• [Data for this task]
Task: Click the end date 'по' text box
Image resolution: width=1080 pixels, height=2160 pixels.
* * *
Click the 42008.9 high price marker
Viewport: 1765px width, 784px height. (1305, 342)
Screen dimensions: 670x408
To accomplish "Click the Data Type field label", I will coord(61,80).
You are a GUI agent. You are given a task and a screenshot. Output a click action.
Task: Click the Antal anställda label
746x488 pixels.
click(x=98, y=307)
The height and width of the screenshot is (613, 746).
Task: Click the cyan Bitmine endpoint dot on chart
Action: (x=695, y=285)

• [What to work on]
Go through the material and report each line that holds the string "label".

• [Exercise output]
To accomplish "Click the Data Type field label", I will coord(61,80).
Task: Click the Antal anställda label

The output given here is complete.